Data entries:

────

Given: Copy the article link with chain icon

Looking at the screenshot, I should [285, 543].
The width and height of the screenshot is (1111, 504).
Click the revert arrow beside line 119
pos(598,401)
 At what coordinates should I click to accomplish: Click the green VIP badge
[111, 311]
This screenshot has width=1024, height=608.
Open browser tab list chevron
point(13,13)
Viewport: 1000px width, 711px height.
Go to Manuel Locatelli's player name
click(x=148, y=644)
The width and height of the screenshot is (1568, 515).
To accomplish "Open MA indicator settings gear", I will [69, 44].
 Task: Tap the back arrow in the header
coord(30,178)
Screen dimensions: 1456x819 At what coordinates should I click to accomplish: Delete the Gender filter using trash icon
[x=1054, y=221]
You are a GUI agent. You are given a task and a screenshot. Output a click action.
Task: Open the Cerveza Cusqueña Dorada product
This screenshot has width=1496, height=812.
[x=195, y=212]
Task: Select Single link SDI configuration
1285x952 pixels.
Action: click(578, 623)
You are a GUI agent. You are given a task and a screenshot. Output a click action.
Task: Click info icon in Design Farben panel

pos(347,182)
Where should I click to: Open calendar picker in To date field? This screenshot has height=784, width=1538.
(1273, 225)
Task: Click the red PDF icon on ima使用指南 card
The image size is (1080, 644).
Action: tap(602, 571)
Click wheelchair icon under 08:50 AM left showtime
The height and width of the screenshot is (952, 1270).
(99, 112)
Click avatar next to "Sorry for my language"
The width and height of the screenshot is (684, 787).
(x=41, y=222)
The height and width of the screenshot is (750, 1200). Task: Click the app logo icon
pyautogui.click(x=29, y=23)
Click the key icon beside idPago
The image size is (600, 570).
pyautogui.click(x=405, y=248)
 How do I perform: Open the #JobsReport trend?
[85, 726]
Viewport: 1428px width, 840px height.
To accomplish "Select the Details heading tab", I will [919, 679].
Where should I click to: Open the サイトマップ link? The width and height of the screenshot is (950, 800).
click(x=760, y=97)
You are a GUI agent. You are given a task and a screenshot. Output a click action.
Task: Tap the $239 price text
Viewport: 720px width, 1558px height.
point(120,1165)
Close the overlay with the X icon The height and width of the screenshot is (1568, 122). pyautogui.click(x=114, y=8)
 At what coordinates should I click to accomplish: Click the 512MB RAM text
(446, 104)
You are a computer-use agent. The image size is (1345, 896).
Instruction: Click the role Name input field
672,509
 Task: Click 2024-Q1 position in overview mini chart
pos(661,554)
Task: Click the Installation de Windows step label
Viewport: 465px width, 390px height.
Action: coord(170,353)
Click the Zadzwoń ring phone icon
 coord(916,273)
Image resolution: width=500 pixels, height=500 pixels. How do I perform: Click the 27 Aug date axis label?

────

Problem statement: Reproduce every entry above word for word, with nothing added, dropped, or changed.

Reply:
Given: Copy the article link with chain icon

Looking at the screenshot, I should [285, 543].
The width and height of the screenshot is (1111, 504).
Click the revert arrow beside line 119
pos(598,401)
 At what coordinates should I click to accomplish: Click the green VIP badge
[111, 311]
This screenshot has width=1024, height=608.
Open browser tab list chevron
point(13,13)
Viewport: 1000px width, 711px height.
Go to Manuel Locatelli's player name
click(x=148, y=644)
The width and height of the screenshot is (1568, 515).
To accomplish "Open MA indicator settings gear", I will [69, 44].
 Task: Tap the back arrow in the header
coord(30,178)
Screen dimensions: 1456x819 At what coordinates should I click to accomplish: Delete the Gender filter using trash icon
[x=1054, y=221]
You are a GUI agent. You are given a task and a screenshot. Output a click action.
Task: Open the Cerveza Cusqueña Dorada product
This screenshot has width=1496, height=812.
[x=195, y=212]
Task: Select Single link SDI configuration
1285x952 pixels.
Action: click(578, 623)
You are a GUI agent. You are given a task and a screenshot. Output a click action.
Task: Click info icon in Design Farben panel

pos(347,182)
Where should I click to: Open calendar picker in To date field? This screenshot has height=784, width=1538.
(1273, 225)
Task: Click the red PDF icon on ima使用指南 card
The image size is (1080, 644).
Action: tap(602, 571)
Click wheelchair icon under 08:50 AM left showtime
The height and width of the screenshot is (952, 1270).
(99, 112)
Click avatar next to "Sorry for my language"
The width and height of the screenshot is (684, 787).
(x=41, y=222)
The height and width of the screenshot is (750, 1200). Task: Click the app logo icon
pyautogui.click(x=29, y=23)
Click the key icon beside idPago
The image size is (600, 570).
pyautogui.click(x=405, y=248)
 How do I perform: Open the #JobsReport trend?
[85, 726]
Viewport: 1428px width, 840px height.
To accomplish "Select the Details heading tab", I will [919, 679].
Where should I click to: Open the サイトマップ link? The width and height of the screenshot is (950, 800).
click(x=760, y=97)
You are a GUI agent. You are given a task and a screenshot. Output a click action.
Task: Tap the $239 price text
Viewport: 720px width, 1558px height.
point(120,1165)
Close the overlay with the X icon The height and width of the screenshot is (1568, 122). pyautogui.click(x=114, y=8)
 At what coordinates should I click to accomplish: Click the 512MB RAM text
(446, 104)
You are a computer-use agent. The image size is (1345, 896).
Instruction: Click the role Name input field
672,509
 Task: Click 2024-Q1 position in overview mini chart
pos(661,554)
Task: Click the Installation de Windows step label
Viewport: 465px width, 390px height.
Action: coord(170,353)
Click the Zadzwoń ring phone icon
 coord(916,273)
Image resolution: width=500 pixels, height=500 pixels. How do I perform: Click the 27 Aug date axis label?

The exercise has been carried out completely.